O filme conta a história do Doutor Stephen Strange, um renomado neurocirurgião rico, arrogante e cheio de si. Após sofrer um grave acidente de carro, Strange fica impossibilitado de mexer as mãos com a mesma destreza de antes e tenta encontrar um modo de se recuperar. Sua busca por uma cura o leva ao Nepal em busca de um eremita (na verdade umA eremita) que, segundo os boatos, pode curá-lo através de meios não convencionais.
Doutor Estranho é o primeiro filme do UCM (Universo Cinematográfico Marvel) que explora abertamente a magia e é preciso dizer que ele cumpre muito bem seu papel. Tanto em texto quanto, principalmente, em visual o filme envereda por caminhos que nenhum filme da Marvel tinha ousado trilhar. Questões como a morte e o pós vida são exploradas de maneira aprofundada além de o filme evocar muito da lisergia dos quadrinhos desenhados por Steve Ditko em seu visual.

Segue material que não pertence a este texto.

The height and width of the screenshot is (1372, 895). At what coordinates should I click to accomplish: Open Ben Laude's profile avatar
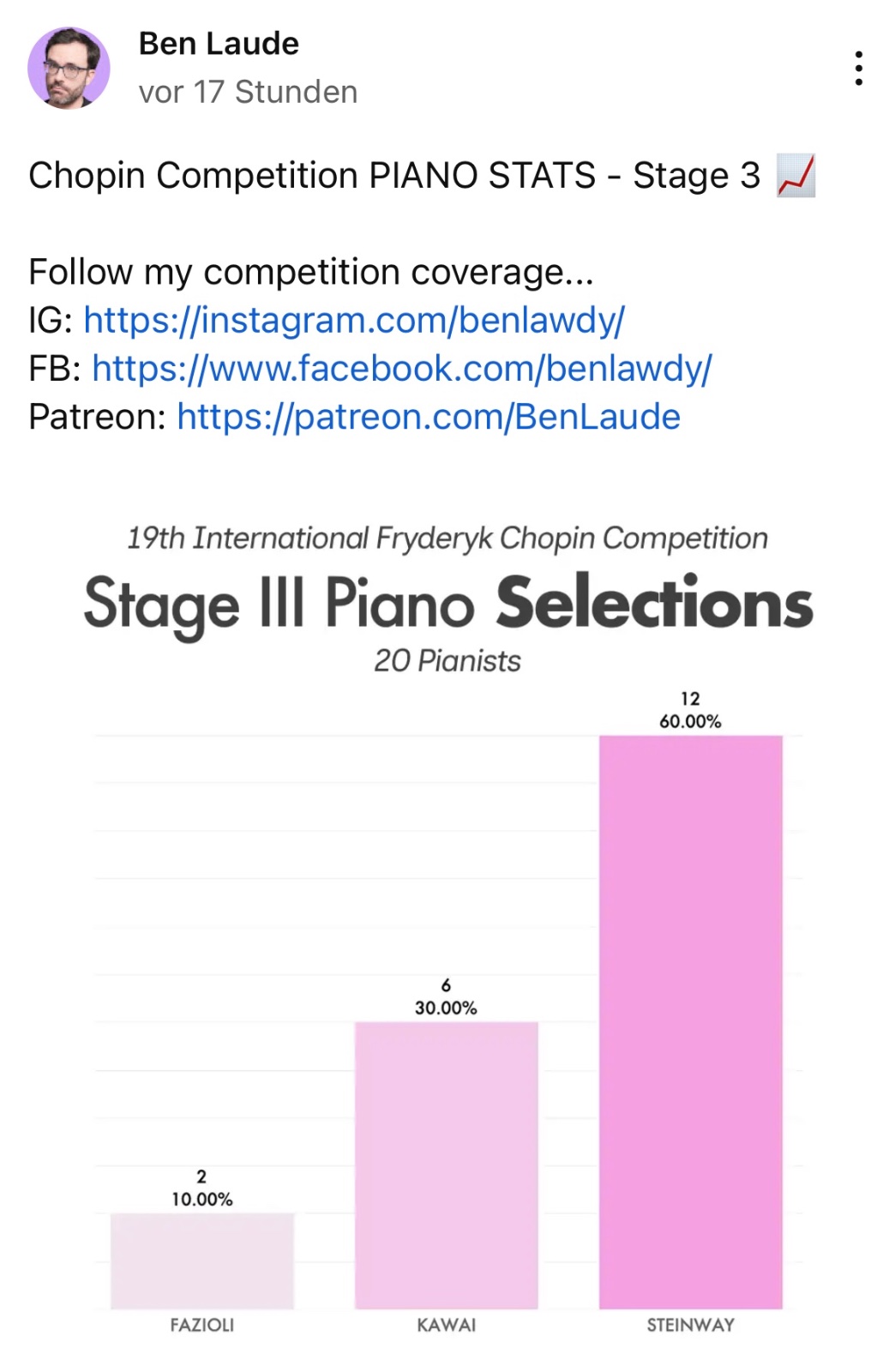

Muito disso é mérito do diretor Scott Derrickson, muito acostumado a fazer filmes de terror como O Exorcismo de Emily Rose e A Entidade, e que também assina o roteiro. Derrickson traz um pouco dos aspectos de um filme de terror em algumas cenas ao mesmo tempo que brinca com o visual nas cenas em que a magia está mais presente. Ele consegue mesclar muito bem experimentações visuais bastante inventivas com a já mencionada lisergia das histórias em quadrinhos. Claro que o trabalho de Ben Davis, diretor de fotografia, e do excelente elenco ajudam a transmitir o clima místico que o filme se propõe.
Por falar em elenco, este é um dos melhores de todas as produções Marvel. Benedict Cumberbatch apresenta um excelente trabalho como Stephen Strange, esbanjando carisma e fazendo você se importar com o personagem mesmo ele agindo de forma repulsiva em alguns momentos. Estou ansioso para ver sua interação com os personagens dos outros filmes.

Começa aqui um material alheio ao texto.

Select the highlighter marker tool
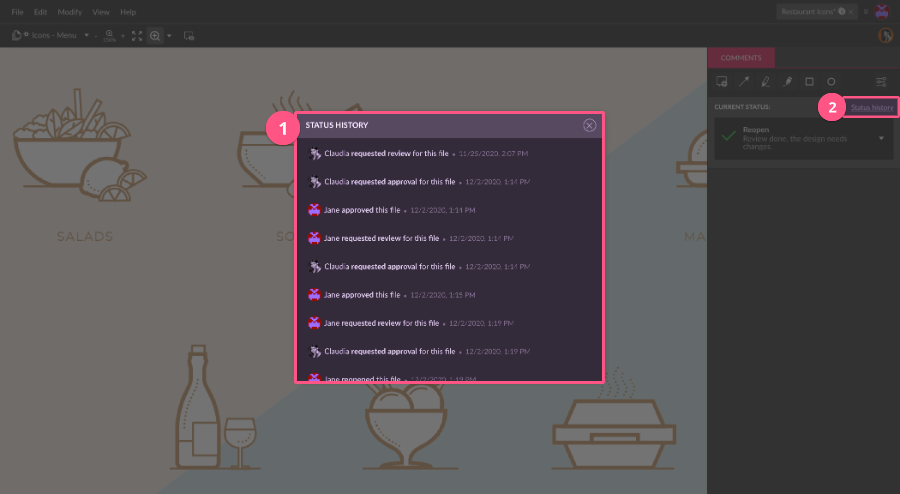This screenshot has height=494, width=900. coord(766,81)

Tilda Swinton apresenta a melhor atuação do filme em seu papel como Anciã. Uma figura sábia, serena, reflexiva e que funciona muito bem como mestre de Strange. Você até esquece a polêmica devido a troca de etnia da personagem, mesmo que não haja qualquer explicação sobre uma mestre suprema das artes místicas que vive no Nepal há séculos ser ocidental. Interessante também que a personagem apresenta alguns dilemas morais que a fazem fugir do padrão “mestre bonzinho” que Holywood tanto adora. Uma das cenas mais emocionantes do filme é guiada por ela.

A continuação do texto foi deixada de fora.